The trace is presented in JSON format which is easy to read both for humans and others.

Currently, the optimizer trace includes short explanations for:
  • Why the join order was chosen.
  • Important query transformations like IN to EXISTS.
  • The access methods applicable and why one of them was chosen.
  • Which conditions are attached to each table (i.e., what hides behind "Using where" in EXPLAIN)
More coverage will be added as we go along.

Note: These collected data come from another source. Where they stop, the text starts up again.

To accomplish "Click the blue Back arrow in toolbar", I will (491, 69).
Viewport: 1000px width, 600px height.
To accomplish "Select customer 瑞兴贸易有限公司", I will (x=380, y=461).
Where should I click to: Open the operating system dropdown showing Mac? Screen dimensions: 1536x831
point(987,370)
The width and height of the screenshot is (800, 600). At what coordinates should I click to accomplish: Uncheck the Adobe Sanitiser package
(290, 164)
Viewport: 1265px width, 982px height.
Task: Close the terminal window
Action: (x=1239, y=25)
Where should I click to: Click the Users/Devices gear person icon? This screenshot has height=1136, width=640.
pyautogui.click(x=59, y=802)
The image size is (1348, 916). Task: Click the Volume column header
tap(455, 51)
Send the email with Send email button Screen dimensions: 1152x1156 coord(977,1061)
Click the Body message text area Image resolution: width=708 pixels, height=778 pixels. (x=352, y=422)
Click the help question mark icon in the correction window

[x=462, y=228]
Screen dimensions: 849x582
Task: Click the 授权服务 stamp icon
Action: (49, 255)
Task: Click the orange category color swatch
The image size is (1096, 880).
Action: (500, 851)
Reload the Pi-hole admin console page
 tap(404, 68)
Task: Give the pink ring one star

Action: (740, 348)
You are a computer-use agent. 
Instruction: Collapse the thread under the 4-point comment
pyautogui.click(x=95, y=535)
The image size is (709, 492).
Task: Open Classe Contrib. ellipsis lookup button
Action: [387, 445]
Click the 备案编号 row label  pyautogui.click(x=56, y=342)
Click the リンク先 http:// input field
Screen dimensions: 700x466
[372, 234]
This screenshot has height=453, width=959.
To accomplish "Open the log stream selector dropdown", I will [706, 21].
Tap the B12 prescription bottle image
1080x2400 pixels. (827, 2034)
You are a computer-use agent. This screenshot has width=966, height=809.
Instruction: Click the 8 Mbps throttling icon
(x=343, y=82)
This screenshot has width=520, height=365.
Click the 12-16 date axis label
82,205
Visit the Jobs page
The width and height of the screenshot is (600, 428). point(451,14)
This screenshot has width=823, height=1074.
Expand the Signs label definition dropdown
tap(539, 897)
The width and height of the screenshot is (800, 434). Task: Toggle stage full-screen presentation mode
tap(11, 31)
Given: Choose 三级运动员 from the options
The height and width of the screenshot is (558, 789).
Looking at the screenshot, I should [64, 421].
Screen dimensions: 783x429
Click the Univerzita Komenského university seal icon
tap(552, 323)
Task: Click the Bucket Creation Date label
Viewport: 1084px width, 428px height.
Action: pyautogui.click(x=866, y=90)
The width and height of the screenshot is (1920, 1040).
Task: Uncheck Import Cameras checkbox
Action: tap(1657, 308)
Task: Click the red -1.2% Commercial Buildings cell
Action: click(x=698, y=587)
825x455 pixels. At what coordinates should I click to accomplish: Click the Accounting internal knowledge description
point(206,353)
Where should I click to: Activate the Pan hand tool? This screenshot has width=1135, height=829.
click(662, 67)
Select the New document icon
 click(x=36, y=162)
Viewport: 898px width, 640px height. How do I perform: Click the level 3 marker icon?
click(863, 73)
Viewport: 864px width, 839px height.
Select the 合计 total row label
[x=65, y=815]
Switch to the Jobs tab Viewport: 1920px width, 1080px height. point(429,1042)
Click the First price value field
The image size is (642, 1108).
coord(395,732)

What Optimizer Tracing is NOT
The feature is not, and never will be, complete in the sense that it does not describe all choices the optimizer does. However, we're going to add more information when we find valuable things to add. We will not guarantee backwards compatibility like we do for EXPLAIN. This gives us the freedom to improve tracing at a high pace without going through multi-release deprecation warnings etc. In other words: optimizer tracing is not a replacement for EXPLAIN.

A quick tour
The best way get a feeling of optimizer tracing is to give it a try. Below is a teaser:

mysql> EXPLAIN SELECT * FROM orders WHERE  customer_id <> 6 OR (customer_id <> 8 AND value = 500);
| id | select_type | table  | type | possible_keys | key  | key_len | ref  | rows | Extra       |
|  1 | SIMPLE      | orders | ALL  | customer_id   | NULL | NULL    | NULL |  160 | Using where |
1 row in set (0.00 sec)

mysql> /* Insert a few rows into orders */
mysql> EXPLAIN SELECT * FROM orders WHERE  customer_id <> 6 OR (customer_id <> 8 AND value = 500);
| id | select_type | table  | type  | possible_keys | key         | key_len | ref  | rows | Extra                 |
|  1 | SIMPLE      | orders | range | customer_id   | customer_id | 10      | NULL |   26 | Using index condition |
1 row in set (0.00 sec)

So why did the plan change from table scan to range scan after inserting a few rows? Let's see what optimizer tracing has to report. You can turn on and modify it's behavior using a session variable called optimizer_trace. enabled=on turns on tracing, end_marker=off makes the trace a bit less human readable but JSON compliant and one_line=off is to make a pretty-printed trace:

mysql> SET optimizer_trace="enabled=on,end_marker=off,one_line=off";
mysql> SELECT * FROM orders WHERE  customer_id <> 6 OR (customer_id <> 8 AND value = 500);
mysql> SELECT trace FROM information_schema.OPTIMIZER_TRACE INTO DUMPFILE 'trace.json';

The performance of that query (and later queries in that session) will probably be bad, so be sure to turn off the tracing (enabled=off) once you've traced the queries you're interested in.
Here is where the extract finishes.